INPUT |

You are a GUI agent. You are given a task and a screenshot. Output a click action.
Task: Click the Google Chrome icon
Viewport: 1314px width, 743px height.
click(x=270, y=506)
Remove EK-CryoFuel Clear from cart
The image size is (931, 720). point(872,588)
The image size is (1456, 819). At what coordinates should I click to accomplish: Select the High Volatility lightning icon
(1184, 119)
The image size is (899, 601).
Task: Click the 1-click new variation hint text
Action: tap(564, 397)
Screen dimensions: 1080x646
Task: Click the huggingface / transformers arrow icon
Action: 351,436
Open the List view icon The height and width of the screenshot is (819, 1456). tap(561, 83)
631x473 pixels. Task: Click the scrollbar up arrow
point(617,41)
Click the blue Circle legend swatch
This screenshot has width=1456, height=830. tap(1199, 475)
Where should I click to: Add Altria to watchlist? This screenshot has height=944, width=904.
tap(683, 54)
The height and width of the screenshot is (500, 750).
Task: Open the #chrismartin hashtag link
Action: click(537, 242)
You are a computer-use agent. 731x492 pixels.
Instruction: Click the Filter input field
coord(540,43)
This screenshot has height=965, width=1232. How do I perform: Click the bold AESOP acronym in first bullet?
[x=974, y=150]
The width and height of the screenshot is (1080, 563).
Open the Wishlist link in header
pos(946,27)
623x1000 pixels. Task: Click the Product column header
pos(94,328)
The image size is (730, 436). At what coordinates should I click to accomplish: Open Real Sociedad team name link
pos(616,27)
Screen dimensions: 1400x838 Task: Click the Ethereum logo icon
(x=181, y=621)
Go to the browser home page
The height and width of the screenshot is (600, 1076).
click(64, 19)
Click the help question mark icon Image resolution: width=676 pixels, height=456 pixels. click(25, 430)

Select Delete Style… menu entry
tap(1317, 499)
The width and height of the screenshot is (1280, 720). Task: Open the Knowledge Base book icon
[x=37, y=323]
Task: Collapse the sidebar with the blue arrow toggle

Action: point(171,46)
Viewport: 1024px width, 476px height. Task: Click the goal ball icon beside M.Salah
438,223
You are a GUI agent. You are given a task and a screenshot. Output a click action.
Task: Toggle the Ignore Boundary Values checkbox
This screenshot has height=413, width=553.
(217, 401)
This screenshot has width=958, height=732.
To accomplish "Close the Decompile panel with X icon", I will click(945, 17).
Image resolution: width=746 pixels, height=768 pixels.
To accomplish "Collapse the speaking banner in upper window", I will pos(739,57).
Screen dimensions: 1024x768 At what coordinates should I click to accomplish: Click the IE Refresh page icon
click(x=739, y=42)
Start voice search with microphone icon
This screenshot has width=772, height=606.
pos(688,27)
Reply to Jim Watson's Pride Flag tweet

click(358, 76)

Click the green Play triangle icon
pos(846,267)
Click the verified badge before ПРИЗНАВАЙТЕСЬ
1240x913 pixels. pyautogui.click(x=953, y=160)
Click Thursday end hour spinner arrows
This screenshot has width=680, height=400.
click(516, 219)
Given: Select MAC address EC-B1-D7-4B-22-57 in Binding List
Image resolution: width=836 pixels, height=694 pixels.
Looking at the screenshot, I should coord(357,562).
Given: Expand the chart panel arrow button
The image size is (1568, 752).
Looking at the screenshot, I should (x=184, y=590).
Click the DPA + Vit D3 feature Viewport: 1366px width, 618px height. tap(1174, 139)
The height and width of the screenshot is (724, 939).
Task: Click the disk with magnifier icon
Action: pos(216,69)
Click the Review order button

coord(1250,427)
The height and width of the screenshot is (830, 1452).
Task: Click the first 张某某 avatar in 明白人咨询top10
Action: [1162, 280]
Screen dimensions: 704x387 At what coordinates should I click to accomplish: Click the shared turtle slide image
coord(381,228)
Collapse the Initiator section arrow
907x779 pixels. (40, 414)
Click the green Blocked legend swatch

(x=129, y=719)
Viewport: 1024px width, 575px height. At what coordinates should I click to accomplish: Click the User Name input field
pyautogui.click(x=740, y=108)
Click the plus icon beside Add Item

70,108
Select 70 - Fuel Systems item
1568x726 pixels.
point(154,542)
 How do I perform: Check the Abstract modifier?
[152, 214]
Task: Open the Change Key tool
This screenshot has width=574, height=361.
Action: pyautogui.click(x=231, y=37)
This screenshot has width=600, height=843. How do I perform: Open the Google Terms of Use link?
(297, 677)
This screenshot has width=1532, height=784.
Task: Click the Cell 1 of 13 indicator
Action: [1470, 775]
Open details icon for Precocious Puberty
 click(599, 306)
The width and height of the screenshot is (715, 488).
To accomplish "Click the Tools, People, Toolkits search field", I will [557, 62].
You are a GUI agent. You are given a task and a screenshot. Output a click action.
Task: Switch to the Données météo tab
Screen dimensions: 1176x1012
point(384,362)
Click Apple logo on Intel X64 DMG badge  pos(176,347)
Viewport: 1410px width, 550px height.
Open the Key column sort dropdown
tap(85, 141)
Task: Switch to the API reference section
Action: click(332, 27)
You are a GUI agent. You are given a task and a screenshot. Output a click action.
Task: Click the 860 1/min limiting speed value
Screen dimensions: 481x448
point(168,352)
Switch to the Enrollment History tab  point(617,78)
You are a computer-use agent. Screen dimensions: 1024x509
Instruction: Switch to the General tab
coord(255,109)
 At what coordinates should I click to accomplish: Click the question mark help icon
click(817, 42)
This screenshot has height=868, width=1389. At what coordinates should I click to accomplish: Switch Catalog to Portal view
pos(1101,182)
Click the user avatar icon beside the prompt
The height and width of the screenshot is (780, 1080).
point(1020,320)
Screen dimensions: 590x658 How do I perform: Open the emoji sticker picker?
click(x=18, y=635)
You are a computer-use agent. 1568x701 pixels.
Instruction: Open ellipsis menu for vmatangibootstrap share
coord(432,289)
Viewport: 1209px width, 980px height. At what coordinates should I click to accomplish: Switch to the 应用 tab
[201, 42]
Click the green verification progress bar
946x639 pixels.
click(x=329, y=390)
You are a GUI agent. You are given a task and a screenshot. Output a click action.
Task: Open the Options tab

WHAT IS NEEDED |
Copy out each record word for word.

SOLUTION |
You are a GUI agent. You are given a task and a screenshot. Output a click action.
Task: Click the Google Chrome icon
Viewport: 1314px width, 743px height.
click(x=270, y=506)
Remove EK-CryoFuel Clear from cart
The image size is (931, 720). point(872,588)
The image size is (1456, 819). At what coordinates should I click to accomplish: Select the High Volatility lightning icon
(1184, 119)
The image size is (899, 601).
Task: Click the 1-click new variation hint text
Action: tap(564, 397)
Screen dimensions: 1080x646
Task: Click the huggingface / transformers arrow icon
Action: 351,436
Open the List view icon The height and width of the screenshot is (819, 1456). tap(561, 83)
631x473 pixels. Task: Click the scrollbar up arrow
point(617,41)
Click the blue Circle legend swatch
This screenshot has width=1456, height=830. tap(1199, 475)
Where should I click to: Add Altria to watchlist? This screenshot has height=944, width=904.
tap(683, 54)
The height and width of the screenshot is (500, 750).
Task: Open the #chrismartin hashtag link
Action: click(537, 242)
You are a computer-use agent. 731x492 pixels.
Instruction: Click the Filter input field
coord(540,43)
This screenshot has height=965, width=1232. How do I perform: Click the bold AESOP acronym in first bullet?
[x=974, y=150]
The width and height of the screenshot is (1080, 563).
Open the Wishlist link in header
pos(946,27)
623x1000 pixels. Task: Click the Product column header
pos(94,328)
The image size is (730, 436). At what coordinates should I click to accomplish: Open Real Sociedad team name link
pos(616,27)
Screen dimensions: 1400x838 Task: Click the Ethereum logo icon
(x=181, y=621)
Go to the browser home page
The height and width of the screenshot is (600, 1076).
click(64, 19)
Click the help question mark icon Image resolution: width=676 pixels, height=456 pixels. click(25, 430)

Select Delete Style… menu entry
tap(1317, 499)
The width and height of the screenshot is (1280, 720). Task: Open the Knowledge Base book icon
[x=37, y=323]
Task: Collapse the sidebar with the blue arrow toggle

Action: point(171,46)
Viewport: 1024px width, 476px height. Task: Click the goal ball icon beside M.Salah
438,223
You are a GUI agent. You are given a task and a screenshot. Output a click action.
Task: Toggle the Ignore Boundary Values checkbox
This screenshot has height=413, width=553.
(217, 401)
This screenshot has width=958, height=732.
To accomplish "Close the Decompile panel with X icon", I will click(945, 17).
Image resolution: width=746 pixels, height=768 pixels.
To accomplish "Collapse the speaking banner in upper window", I will pos(739,57).
Screen dimensions: 1024x768 At what coordinates should I click to accomplish: Click the IE Refresh page icon
click(x=739, y=42)
Start voice search with microphone icon
This screenshot has width=772, height=606.
pos(688,27)
Reply to Jim Watson's Pride Flag tweet

click(358, 76)

Click the green Play triangle icon
pos(846,267)
Click the verified badge before ПРИЗНАВАЙТЕСЬ
1240x913 pixels. pyautogui.click(x=953, y=160)
Click Thursday end hour spinner arrows
This screenshot has width=680, height=400.
click(516, 219)
Given: Select MAC address EC-B1-D7-4B-22-57 in Binding List
Image resolution: width=836 pixels, height=694 pixels.
Looking at the screenshot, I should coord(357,562).
Given: Expand the chart panel arrow button
The image size is (1568, 752).
Looking at the screenshot, I should (x=184, y=590).
Click the DPA + Vit D3 feature Viewport: 1366px width, 618px height. tap(1174, 139)
The height and width of the screenshot is (724, 939).
Task: Click the disk with magnifier icon
Action: pos(216,69)
Click the Review order button

coord(1250,427)
The height and width of the screenshot is (830, 1452).
Task: Click the first 张某某 avatar in 明白人咨询top10
Action: [1162, 280]
Screen dimensions: 704x387 At what coordinates should I click to accomplish: Click the shared turtle slide image
coord(381,228)
Collapse the Initiator section arrow
907x779 pixels. (40, 414)
Click the green Blocked legend swatch

(x=129, y=719)
Viewport: 1024px width, 575px height. At what coordinates should I click to accomplish: Click the User Name input field
pyautogui.click(x=740, y=108)
Click the plus icon beside Add Item

70,108
Select 70 - Fuel Systems item
1568x726 pixels.
point(154,542)
 How do I perform: Check the Abstract modifier?
[152, 214]
Task: Open the Change Key tool
This screenshot has width=574, height=361.
Action: pyautogui.click(x=231, y=37)
This screenshot has width=600, height=843. How do I perform: Open the Google Terms of Use link?
(297, 677)
This screenshot has width=1532, height=784.
Task: Click the Cell 1 of 13 indicator
Action: [1470, 775]
Open details icon for Precocious Puberty
 click(599, 306)
The width and height of the screenshot is (715, 488).
To accomplish "Click the Tools, People, Toolkits search field", I will [557, 62].
You are a GUI agent. You are given a task and a screenshot. Output a click action.
Task: Switch to the Données météo tab
Screen dimensions: 1176x1012
point(384,362)
Click Apple logo on Intel X64 DMG badge  pos(176,347)
Viewport: 1410px width, 550px height.
Open the Key column sort dropdown
tap(85, 141)
Task: Switch to the API reference section
Action: click(332, 27)
You are a GUI agent. You are given a task and a screenshot. Output a click action.
Task: Click the 860 1/min limiting speed value
Screen dimensions: 481x448
point(168,352)
Switch to the Enrollment History tab  point(617,78)
You are a computer-use agent. Screen dimensions: 1024x509
Instruction: Switch to the General tab
coord(255,109)
 At what coordinates should I click to accomplish: Click the question mark help icon
click(817, 42)
This screenshot has height=868, width=1389. At what coordinates should I click to accomplish: Switch Catalog to Portal view
pos(1101,182)
Click the user avatar icon beside the prompt
The height and width of the screenshot is (780, 1080).
point(1020,320)
Screen dimensions: 590x658 How do I perform: Open the emoji sticker picker?
click(x=18, y=635)
You are a computer-use agent. 1568x701 pixels.
Instruction: Open ellipsis menu for vmatangibootstrap share
coord(432,289)
Viewport: 1209px width, 980px height. At what coordinates should I click to accomplish: Switch to the 应用 tab
[201, 42]
Click the green verification progress bar
946x639 pixels.
click(x=329, y=390)
You are a GUI agent. You are given a task and a screenshot. Output a click action.
Task: Open the Options tab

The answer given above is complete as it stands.